She saw him glance at the clock in the corner. Half an hour exactly since the man had departed. Further instructions had been given unsaid. He left a silver coin on the table.

Outside the sun was shining through the rain in that particular way of summer deluges. The small drops of it marked his habit in a darker colour. Celeste liked the coolness on her face.

Five streets to the south-west they came to the Boulevard Malesherbes. The man from the tavern was waiting in the vestibule and beckoned them forward. Three more flights of steps and they were in front of a door that was green, the paint peeling so that a brighter yellow showed through.

Inside, the place was tidy and well furnished.

‘I’ve been waiting for you since the day before yesterday, Shay, for Axel said you had been taken in by Benet and Les Chevaliers for questioning.’ His eyes came across to Celeste, looking her up and down.

‘Brigitte Guerin.’ Summer gave this introduction, the protection of the name telling her a lot. ‘She got me out.’

‘Perhaps only to sell you off to someone else at a higher price?’

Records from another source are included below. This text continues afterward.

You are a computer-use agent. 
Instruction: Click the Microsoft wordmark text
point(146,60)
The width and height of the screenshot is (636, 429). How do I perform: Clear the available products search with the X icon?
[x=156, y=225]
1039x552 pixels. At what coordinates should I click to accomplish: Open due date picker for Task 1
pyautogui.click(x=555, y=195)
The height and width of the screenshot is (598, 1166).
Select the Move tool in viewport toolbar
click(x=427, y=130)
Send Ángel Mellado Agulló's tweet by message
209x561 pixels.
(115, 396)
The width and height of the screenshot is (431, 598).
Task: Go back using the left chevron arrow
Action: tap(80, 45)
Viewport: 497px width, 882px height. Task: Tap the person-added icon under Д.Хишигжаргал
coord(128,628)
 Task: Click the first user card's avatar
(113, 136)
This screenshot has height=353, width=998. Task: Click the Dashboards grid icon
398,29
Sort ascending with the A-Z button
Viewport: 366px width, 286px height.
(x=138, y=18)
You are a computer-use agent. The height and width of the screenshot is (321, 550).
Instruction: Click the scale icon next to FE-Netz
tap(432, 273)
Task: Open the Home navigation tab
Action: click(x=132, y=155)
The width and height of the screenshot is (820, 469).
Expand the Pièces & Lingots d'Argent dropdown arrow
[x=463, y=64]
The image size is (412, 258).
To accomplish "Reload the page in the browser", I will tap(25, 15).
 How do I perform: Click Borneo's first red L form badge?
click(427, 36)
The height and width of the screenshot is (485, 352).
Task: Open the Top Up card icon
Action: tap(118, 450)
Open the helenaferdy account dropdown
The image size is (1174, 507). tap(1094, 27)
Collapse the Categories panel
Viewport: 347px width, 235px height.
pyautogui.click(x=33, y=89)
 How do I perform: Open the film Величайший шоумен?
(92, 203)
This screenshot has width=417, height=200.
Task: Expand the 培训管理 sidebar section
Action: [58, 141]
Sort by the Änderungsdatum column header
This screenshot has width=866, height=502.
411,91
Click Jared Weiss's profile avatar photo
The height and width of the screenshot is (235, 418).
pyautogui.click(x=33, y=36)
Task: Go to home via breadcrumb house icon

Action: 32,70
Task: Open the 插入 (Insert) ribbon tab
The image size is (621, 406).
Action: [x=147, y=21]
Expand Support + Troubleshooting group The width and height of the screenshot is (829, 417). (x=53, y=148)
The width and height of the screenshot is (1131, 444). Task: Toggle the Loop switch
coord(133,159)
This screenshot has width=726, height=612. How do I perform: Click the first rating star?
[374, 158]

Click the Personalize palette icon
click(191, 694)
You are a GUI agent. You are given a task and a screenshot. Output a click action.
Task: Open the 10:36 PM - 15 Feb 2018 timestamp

Celeste tried to school her annoyance.

‘Brigitte, meet Aurelian de la Tomber.’

Now memory clicked. ‘I know of you. You are one of Clarke’s men and your family owns the most expensive house in Faubourg Saint Honoré. Aristocrats who have survived the reign of Terror virtually intact?’

‘Impressive.’ De la Tomber smiled and she thought then that he was almost as beautiful as Shayborne. She had never met him directly, but she had heard of him. A dangerous man by all accounts, a man who played a game a thousand times more convoluted than her own. Right now he only looked puzzled.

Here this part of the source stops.